In this embodiment of this disclosure, the entity for performing operation 501 may be a cloud-side server. For ease of description, the forms of the entity for performing operation 501 are not differentiated in the following description, and are all described as a training device.
In a possible embodiment, the training device may obtain an operation log (or may be referred to as interaction data between the user and a plurality of items) of the user, and the operation log may include information about a plurality of items that the user interacts with.
The item may be a physical item or a virtual item, for example, may be an item such as an app, music, a video, a web page, an advertisement, or news.
In a possible embodiment, the attribute information of the user or the attribute information of the item may be obtained.
The attribute information of the user may be an attribute related to a preference feature of the user, for example, at least one of a gender, an age, an occupation, an income, a hobby, and an education degree. The gender may be male or female, the age may be a number ranging from 0 to 100, the occupation may be a teacher, a programmer, a chef, or the like, the hobby may be basketball, tennis, running, or the like, and the education degree may be a primary education degree, a lower secondary education degree, an upper secondary education degree, a bachelor's degree, or the like. The attribute information of the user may further include a historical operation log (for example, a historical operation object and an operation type) of the user. A specific type of the attribute information of the user is not limited in this disclosure.
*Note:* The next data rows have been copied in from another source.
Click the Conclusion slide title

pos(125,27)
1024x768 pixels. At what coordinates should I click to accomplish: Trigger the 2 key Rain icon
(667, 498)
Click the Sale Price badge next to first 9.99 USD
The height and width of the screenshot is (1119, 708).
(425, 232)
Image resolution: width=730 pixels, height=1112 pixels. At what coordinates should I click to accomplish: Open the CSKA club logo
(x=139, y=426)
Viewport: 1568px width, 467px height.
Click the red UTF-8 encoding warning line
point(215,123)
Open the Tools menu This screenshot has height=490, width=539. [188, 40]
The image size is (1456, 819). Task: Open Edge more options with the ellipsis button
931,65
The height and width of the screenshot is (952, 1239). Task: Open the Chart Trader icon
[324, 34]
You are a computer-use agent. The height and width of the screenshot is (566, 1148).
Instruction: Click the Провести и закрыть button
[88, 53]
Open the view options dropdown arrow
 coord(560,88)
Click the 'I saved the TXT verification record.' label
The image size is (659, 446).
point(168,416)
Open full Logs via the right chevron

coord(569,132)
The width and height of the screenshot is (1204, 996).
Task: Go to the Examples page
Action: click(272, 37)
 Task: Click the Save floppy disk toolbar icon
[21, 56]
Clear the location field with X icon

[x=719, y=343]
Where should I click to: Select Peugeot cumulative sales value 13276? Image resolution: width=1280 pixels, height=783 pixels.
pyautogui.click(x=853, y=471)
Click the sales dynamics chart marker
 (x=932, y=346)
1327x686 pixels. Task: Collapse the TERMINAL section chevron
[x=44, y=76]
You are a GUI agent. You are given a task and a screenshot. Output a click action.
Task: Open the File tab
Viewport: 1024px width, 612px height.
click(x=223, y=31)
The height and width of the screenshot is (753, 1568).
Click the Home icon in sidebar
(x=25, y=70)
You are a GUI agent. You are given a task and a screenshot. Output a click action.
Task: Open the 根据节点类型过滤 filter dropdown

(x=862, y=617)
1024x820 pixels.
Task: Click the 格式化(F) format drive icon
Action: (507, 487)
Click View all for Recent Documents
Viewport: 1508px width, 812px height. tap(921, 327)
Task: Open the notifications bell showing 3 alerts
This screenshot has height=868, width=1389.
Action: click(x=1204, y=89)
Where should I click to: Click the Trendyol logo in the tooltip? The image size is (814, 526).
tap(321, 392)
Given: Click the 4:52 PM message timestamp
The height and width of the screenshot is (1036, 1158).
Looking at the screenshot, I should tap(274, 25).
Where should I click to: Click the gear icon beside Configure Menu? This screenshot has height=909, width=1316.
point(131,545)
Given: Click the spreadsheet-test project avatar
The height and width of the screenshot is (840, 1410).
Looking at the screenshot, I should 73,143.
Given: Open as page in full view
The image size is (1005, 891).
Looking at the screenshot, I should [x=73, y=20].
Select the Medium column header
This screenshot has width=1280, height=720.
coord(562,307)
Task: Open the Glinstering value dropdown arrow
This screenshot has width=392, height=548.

The item may be a physical item or a virtual item, for example, may be an item such as an app, audio/video, a web page, and news. The attribute information of the item may be at least one of an item name, a developer, an installation package size, a category, and a degree of praise. For example, the item is an application. The category of the item may be a chat category, a running game, an office category, or the like, and the degree of praise may be a score and a comment made on the item, or the like. A specific type of the attribute information of the item is not limited in this disclosure.
In addition, optionally, context information may be further obtained. For example, the context information may be a time context or a location context.
In a possible embodiment, the first data is tabular data.
Refer to FIG. 6. The tabular data shown in FIG. 6 is a schematic of the first data. The first data may include the attribute information (a key value shown in FIG. 6) of the user and the item in a plurality of feature dimensions (a field shown in FIG. 6). As shown in FIG. 6, the first data is in a form of the tabular data.
In existing embodiment, on the attribute information of each feature dimension in the first data, one-hot encoding may be performed, and embedding processing may be performed through an embedding network, to obtain an embedding vector corresponding to each piece of attribute information (that is, operation 503 in this embodiment of this disclosure).
502: Generate second data based on the first data, where the second data is a natural language text used to describe the attribute information.
In this embodiment of this disclosure, to extract semantic information in the attribute information (optionally, which may further include context information), the first data may be converted into text-modality data (namely, the second data) used to describe the attribute information. Different from the tabular data, the second data may be data used as an input of a natural language processing model, that is, the natural language text that may indicate the attribute information of the user or the attribute information of the item.
The following describes how to convert the first data into the second data.
In a possible embodiment, the second data may include a character of the dimension, a character of the attribute information, and a character indicating an association between the dimension and the attribute information.
In a possible embodiment, the second data further includes a character indicating separation between attribute information in different dimensions.
The dimension may also be referred to as an attribute name.
The attribute information may also be referred to as an attribute value.
For example, “is” may be used as the character indicating the association between the dimension and the attribute information.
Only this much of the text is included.